Four-year-old son of Roman - Daniel (Danilo) Romanovich(1201 or 1204–1264; 1238 1264 gg.) was expelled from Galich with his mother, but, having matured, by 1238 Vladimir Volynsky, Galich managed to regain himself, annexed the Kievan and Turov-Pinsk principalities, founded the city of Lvov and Kholm. In 1240, Daniel's possessions were ravaged by Batu. In 1254 he received the title of king from the Pope.

Thus, fragmentation, on the one hand, was a progressive phenomenon for economic development, but, on the other hand, undermined the defense capability of Russia and led to the Mongol yoke.

The principality of Novgorod is one of the three largest principalities, along with Galicia-Volyn and Vladimir-Suzdal, that existed at the time Ancient Rus'. His mention in the annals is almost minimal, but his participation in history is incommensurable.

The capital of the principality is Veliky Novgorod, famous for its artisans and merchants. Being one of major centers education and the largest trading center in Europe, for many centuries it retained the status of a stronghold of the northern and southern borders.

The main cities of the Novgorod principality: Vologda, Torzhok, Staraya Ladoga, Polotsk, Beloozero, Rostov, Izborsk.

Geographical position

The natural and geographical conditions of the Novgorod Principality were determined by its territorial location. Stretching for many kilometers, it occupied vast expanses of the northern part European Russia. The main part of the land was located between Ilmenskoye and Chudskoye lakes.

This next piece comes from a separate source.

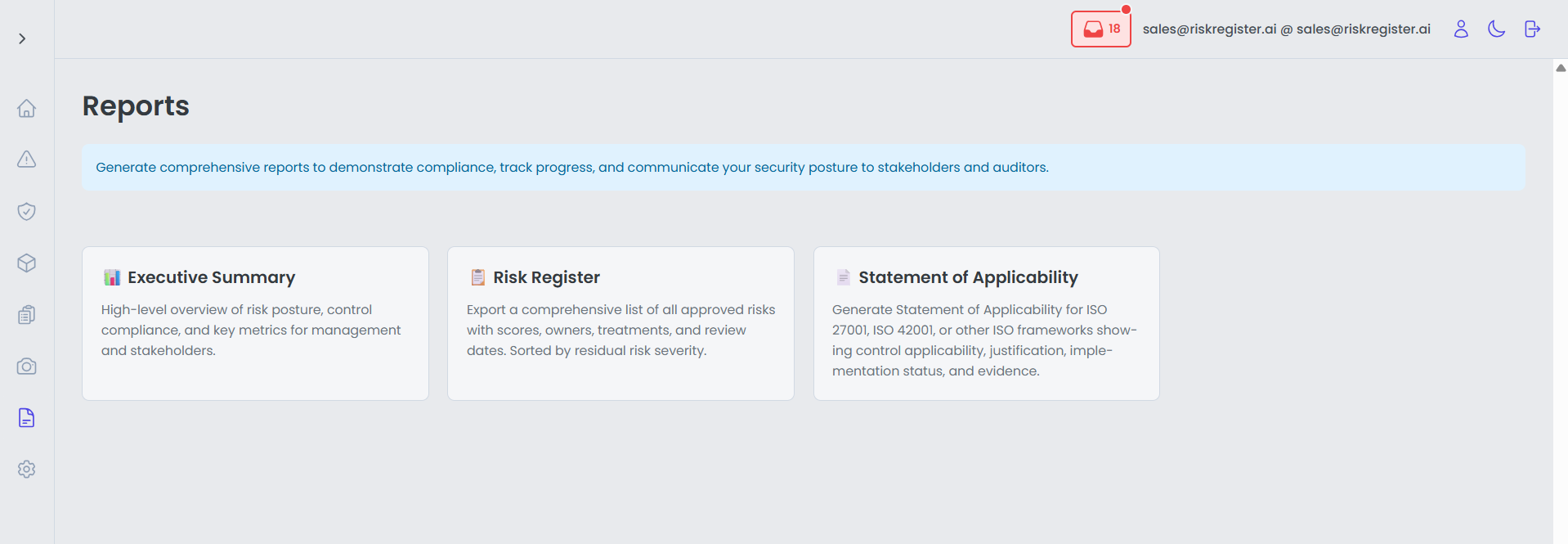Open the cube Assets icon in sidebar
The image size is (1568, 544).
[27, 263]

Most of it was covered by dense taiga forests, but along with them - endless tundra. The territory where the principality was located was full of an abundance of forests, lakes and swamps, which, coupled with harsh climatic conditions made the soil poor and infertile. However, this was offset by large reserves of timber and building stone, and the marsh soil was a real storehouse of iron ores and salts.

The Novgorod principality had access to many major river routes and seas, and lay nearby. All this provided excellent ground for the development of trade.

The political structure of the principality

The Novgorod principality differed from and in its unique political system. The republican form of government originated in the principality at the very beginning of the 12th century and persisted for several centuries, which made it one of the most developed principalities. The absence of a ruling princely dynasty made it possible to maintain unity and avoid fragmentation. This historical period is called Republican.

But democracy in the Novgorod principality was elitist. Power was concentrated in the hands of several influential boyar families.

An important role in the public role of Veliky Novgorod was played by the people's assembly - the veche, which was formed after the expulsion of Prince Vsevolod. It had very broad powers: it declared war, concluded peace, and resolved completely different issues.